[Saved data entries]
┄┄┄┄┄┄
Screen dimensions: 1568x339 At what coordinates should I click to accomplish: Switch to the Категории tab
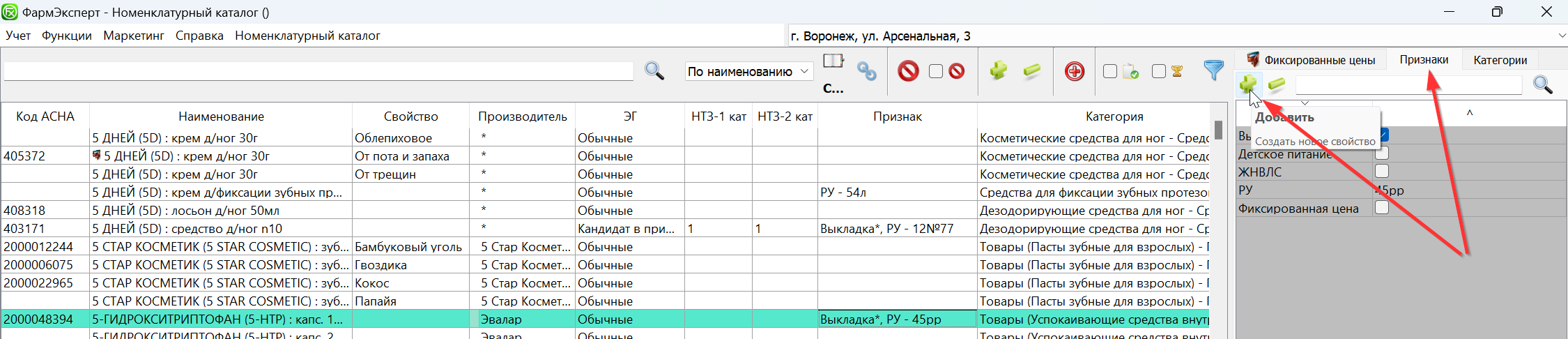(x=1500, y=60)
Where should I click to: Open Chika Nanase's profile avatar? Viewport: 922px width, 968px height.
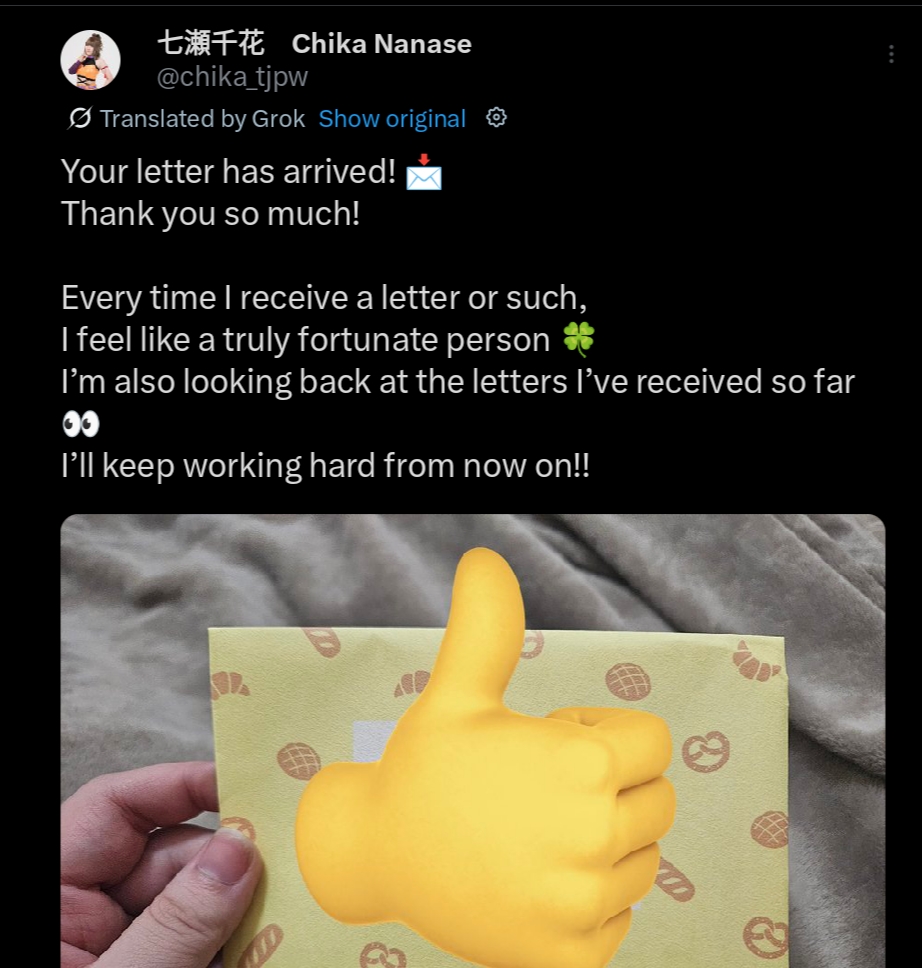point(90,60)
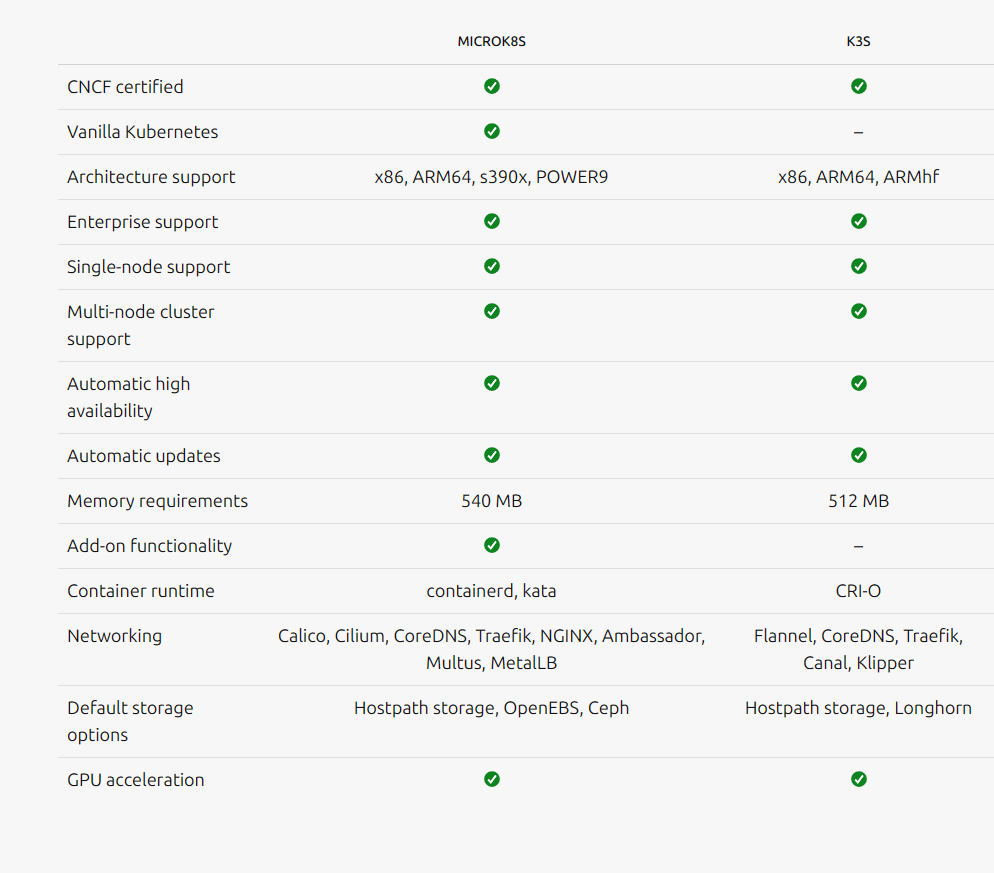Viewport: 994px width, 873px height.
Task: Click the K3S column header
Action: [x=858, y=41]
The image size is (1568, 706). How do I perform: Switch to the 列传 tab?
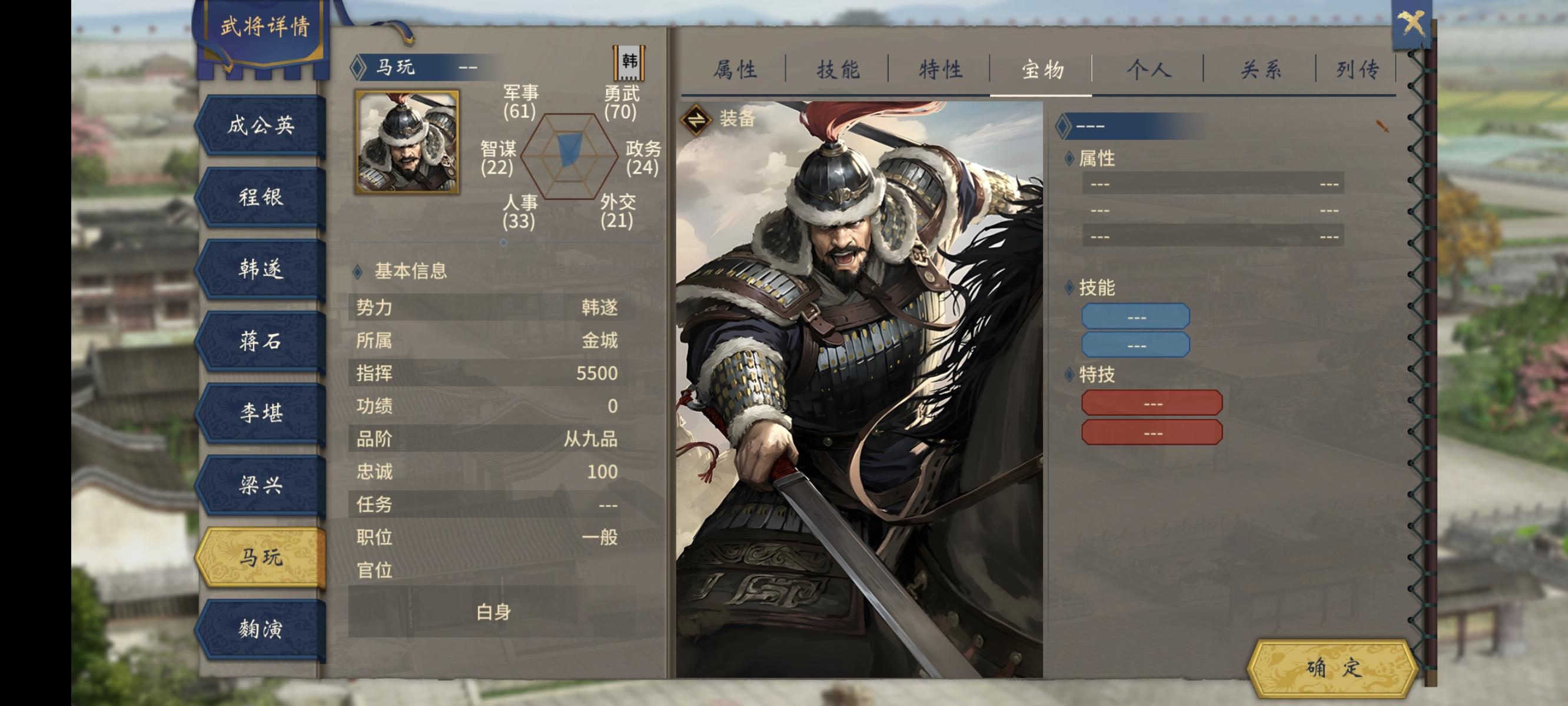pyautogui.click(x=1357, y=70)
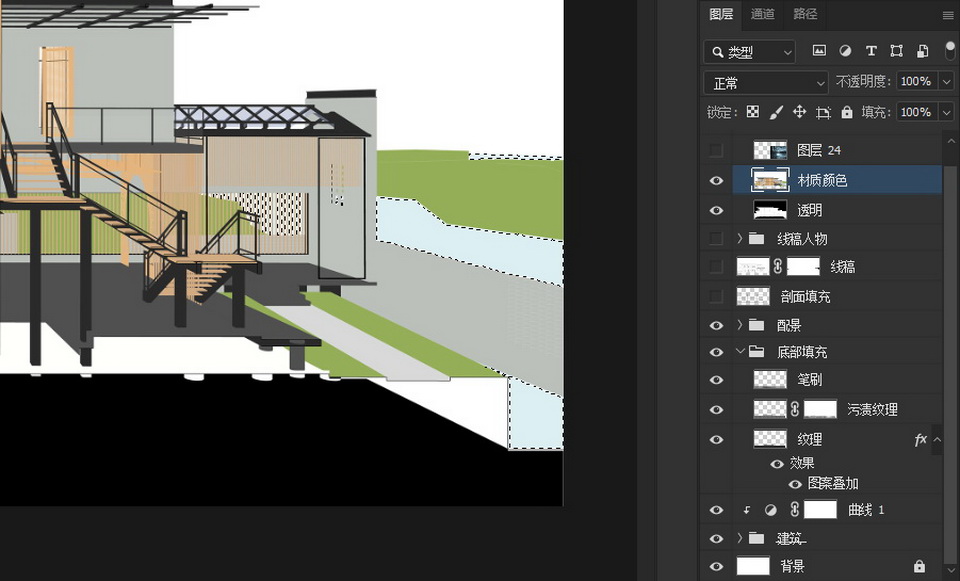Click the lock all padlock icon
Image resolution: width=960 pixels, height=581 pixels.
tap(847, 113)
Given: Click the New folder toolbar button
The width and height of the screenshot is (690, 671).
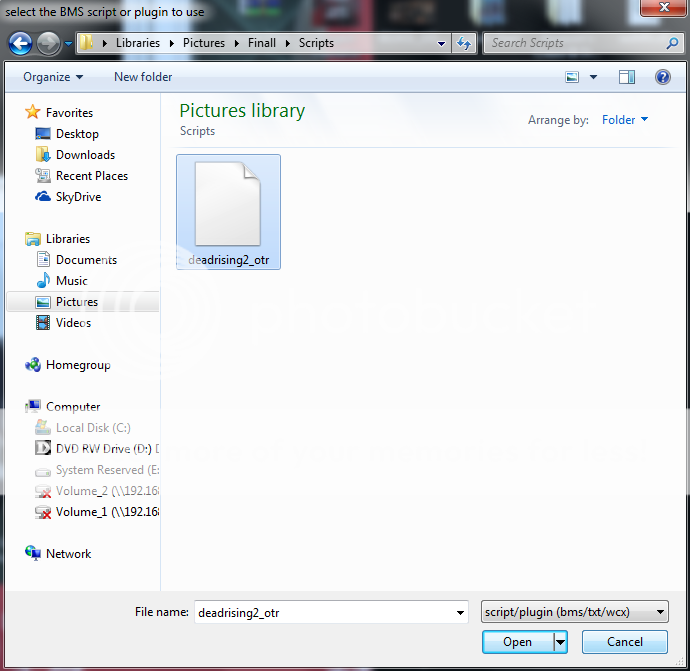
┄┄┄┄┄┄
Your instructions: Output the data above exactly, excluding images.

Your solution:
Screen dimensions: 1568x339 At what coordinates should I click to accomplish: Switch to the Категории tab
(x=1500, y=60)
Where should I click to: Open Chika Nanase's profile avatar? Viewport: 922px width, 968px height.
point(90,60)
Viewport: 994px width, 873px height.
Task: Click the K3S column header
Action: [x=858, y=41]
The image size is (1568, 706). How do I perform: Switch to the 列传 tab?
pyautogui.click(x=1357, y=70)
Click the lock all padlock icon
Image resolution: width=960 pixels, height=581 pixels.
tap(847, 113)
Given: Click the New folder toolbar button
The width and height of the screenshot is (690, 671).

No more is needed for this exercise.